══ EXTRACTED INFORMATION ══
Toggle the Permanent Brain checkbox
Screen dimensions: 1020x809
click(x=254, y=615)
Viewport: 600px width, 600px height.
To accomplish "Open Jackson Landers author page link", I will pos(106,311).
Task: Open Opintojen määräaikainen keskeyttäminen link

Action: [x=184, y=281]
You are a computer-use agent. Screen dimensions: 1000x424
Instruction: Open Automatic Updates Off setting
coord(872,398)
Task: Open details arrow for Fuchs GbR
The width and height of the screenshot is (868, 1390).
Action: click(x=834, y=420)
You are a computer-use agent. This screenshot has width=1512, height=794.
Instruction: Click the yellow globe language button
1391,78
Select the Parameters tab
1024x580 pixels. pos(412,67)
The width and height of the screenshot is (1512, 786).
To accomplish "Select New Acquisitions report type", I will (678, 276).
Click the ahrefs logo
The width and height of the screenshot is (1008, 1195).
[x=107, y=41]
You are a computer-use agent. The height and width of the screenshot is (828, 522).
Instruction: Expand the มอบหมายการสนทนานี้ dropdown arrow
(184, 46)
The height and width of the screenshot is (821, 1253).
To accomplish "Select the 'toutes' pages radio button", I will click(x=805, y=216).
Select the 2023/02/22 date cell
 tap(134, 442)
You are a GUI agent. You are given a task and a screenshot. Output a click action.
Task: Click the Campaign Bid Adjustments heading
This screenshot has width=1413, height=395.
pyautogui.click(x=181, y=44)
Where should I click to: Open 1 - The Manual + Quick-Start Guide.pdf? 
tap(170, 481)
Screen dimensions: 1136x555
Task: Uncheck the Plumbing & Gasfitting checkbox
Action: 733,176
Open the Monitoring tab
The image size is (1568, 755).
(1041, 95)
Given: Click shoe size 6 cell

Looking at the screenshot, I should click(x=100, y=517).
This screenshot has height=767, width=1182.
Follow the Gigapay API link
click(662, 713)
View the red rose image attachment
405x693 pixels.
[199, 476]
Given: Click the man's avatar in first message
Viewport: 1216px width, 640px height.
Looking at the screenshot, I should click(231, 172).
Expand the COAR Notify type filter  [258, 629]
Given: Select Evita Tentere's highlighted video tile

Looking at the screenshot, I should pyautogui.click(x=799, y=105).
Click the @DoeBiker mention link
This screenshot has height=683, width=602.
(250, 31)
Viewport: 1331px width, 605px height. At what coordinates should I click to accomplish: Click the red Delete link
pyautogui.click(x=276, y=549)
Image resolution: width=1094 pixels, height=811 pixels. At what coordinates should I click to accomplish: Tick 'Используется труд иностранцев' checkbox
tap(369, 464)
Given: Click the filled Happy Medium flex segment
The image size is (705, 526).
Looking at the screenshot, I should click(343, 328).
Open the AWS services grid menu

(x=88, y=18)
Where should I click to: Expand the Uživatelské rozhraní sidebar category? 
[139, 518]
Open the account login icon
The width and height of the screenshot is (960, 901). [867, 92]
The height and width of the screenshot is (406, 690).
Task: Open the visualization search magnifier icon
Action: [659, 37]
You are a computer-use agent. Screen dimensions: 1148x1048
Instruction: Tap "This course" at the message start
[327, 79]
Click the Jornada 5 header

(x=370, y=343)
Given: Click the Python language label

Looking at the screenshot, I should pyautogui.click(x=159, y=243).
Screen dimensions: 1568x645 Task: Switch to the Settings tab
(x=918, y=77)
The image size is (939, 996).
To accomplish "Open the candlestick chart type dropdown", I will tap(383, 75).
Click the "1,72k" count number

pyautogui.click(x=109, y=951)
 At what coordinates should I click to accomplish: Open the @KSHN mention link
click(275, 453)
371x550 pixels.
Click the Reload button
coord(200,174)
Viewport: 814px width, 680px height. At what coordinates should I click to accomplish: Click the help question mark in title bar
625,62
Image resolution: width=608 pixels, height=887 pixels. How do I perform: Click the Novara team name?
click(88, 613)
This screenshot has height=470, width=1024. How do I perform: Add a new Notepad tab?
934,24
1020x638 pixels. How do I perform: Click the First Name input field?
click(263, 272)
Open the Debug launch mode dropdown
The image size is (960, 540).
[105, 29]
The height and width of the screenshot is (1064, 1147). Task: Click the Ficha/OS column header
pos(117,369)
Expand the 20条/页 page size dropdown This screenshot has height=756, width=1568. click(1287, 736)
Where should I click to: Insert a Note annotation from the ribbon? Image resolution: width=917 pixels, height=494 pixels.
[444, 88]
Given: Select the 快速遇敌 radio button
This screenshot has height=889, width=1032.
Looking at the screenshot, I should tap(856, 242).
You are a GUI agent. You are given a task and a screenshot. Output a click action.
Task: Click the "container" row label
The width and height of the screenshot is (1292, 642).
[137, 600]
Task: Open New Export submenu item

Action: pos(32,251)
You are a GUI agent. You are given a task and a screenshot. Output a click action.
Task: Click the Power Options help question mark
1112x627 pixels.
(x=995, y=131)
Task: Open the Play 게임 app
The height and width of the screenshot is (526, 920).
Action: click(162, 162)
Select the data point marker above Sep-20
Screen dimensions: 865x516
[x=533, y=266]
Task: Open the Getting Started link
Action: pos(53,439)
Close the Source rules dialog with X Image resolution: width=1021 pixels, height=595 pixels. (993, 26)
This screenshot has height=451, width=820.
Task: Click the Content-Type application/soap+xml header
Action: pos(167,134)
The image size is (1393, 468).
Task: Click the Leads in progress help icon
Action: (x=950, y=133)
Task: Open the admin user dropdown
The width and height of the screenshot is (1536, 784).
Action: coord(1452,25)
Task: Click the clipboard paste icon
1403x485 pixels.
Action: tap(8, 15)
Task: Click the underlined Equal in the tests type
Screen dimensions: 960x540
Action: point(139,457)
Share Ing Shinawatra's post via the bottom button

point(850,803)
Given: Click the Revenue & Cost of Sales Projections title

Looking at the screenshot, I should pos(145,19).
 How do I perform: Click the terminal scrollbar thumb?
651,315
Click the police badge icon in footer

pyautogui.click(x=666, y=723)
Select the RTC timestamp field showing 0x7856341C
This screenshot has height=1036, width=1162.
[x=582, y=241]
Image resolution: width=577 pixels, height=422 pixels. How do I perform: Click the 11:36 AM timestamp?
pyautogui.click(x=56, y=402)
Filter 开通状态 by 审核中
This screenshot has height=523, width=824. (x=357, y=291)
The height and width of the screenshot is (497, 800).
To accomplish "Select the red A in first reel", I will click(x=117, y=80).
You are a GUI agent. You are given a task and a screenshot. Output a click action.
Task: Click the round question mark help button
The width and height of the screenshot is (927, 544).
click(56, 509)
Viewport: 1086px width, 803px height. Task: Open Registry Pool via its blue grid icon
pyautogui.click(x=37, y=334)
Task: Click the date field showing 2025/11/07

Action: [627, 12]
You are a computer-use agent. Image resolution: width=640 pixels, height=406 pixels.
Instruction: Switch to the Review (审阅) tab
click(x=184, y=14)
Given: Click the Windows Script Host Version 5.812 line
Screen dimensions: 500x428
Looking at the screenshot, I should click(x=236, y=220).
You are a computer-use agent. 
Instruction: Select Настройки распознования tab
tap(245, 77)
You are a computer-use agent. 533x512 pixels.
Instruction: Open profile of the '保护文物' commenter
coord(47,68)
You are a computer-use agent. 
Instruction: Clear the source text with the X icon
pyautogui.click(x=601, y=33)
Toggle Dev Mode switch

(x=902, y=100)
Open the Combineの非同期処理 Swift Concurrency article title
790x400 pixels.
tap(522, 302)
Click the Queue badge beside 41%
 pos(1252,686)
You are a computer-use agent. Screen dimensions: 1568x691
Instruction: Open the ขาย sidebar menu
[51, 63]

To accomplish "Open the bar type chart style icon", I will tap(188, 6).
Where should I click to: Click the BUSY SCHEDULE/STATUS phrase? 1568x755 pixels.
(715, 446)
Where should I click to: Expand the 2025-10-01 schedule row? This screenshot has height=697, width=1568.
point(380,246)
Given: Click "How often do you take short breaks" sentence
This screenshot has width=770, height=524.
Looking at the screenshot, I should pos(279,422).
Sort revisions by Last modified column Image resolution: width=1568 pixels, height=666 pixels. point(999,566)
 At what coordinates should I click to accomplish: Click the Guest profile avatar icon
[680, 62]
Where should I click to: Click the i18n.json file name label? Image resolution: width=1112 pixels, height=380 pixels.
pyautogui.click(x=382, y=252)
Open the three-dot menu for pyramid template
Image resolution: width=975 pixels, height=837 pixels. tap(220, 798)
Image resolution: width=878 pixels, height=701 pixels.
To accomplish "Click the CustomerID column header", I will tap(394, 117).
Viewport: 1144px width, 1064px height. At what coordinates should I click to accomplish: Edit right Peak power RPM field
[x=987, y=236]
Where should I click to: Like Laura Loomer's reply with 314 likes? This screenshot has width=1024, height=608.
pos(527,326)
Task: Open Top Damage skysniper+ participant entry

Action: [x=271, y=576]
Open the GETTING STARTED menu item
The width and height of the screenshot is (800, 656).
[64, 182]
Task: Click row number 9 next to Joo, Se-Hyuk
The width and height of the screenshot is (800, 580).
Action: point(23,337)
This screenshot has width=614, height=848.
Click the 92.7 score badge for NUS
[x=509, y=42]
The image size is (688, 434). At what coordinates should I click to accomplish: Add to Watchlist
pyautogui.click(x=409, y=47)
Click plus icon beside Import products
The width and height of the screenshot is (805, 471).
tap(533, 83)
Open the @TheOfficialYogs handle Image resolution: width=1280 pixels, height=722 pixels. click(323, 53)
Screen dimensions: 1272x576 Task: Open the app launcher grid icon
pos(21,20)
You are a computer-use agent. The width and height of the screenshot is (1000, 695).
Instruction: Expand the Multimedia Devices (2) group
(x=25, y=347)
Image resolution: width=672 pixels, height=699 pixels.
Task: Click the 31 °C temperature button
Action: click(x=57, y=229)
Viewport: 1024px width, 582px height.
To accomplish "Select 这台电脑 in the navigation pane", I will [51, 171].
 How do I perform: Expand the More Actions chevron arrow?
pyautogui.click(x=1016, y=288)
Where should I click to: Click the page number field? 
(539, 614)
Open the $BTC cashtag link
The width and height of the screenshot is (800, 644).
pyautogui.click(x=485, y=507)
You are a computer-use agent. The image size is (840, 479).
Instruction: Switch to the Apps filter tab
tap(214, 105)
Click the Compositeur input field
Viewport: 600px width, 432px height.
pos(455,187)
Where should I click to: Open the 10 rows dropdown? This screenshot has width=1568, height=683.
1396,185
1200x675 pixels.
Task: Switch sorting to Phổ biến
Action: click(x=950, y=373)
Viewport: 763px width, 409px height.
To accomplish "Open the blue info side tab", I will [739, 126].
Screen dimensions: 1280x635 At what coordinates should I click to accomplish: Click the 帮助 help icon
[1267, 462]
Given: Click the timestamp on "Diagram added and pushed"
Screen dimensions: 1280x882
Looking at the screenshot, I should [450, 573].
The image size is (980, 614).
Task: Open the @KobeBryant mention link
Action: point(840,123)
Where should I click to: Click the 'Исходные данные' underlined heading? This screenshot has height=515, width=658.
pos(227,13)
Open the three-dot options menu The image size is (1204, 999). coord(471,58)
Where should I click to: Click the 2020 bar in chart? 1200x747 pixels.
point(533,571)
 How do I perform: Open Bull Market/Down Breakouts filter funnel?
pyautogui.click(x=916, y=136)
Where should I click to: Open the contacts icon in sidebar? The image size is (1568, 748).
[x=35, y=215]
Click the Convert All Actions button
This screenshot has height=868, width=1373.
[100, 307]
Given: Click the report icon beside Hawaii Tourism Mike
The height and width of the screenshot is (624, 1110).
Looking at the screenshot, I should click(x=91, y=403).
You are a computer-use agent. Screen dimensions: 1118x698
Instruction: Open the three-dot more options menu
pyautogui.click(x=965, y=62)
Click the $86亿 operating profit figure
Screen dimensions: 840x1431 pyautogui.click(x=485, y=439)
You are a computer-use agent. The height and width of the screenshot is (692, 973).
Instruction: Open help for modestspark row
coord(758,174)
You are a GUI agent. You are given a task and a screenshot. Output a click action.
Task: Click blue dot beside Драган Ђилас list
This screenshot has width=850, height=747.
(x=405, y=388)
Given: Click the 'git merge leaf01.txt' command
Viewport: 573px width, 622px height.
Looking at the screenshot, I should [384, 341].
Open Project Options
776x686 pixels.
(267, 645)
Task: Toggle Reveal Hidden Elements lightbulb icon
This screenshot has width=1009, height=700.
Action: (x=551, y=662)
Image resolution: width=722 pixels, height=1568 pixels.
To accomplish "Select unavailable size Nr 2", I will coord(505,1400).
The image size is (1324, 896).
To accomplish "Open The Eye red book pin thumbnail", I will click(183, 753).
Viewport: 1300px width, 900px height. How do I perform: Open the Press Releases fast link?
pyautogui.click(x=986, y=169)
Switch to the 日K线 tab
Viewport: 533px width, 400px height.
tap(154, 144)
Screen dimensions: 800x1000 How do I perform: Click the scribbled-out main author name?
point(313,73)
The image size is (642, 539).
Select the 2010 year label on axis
═══
- [WHAT THIS TASK INVOLVES]: Each line of the data above that contains "radio" counts once; report the total alone.

- [EXERCISE RESPONSE]: 2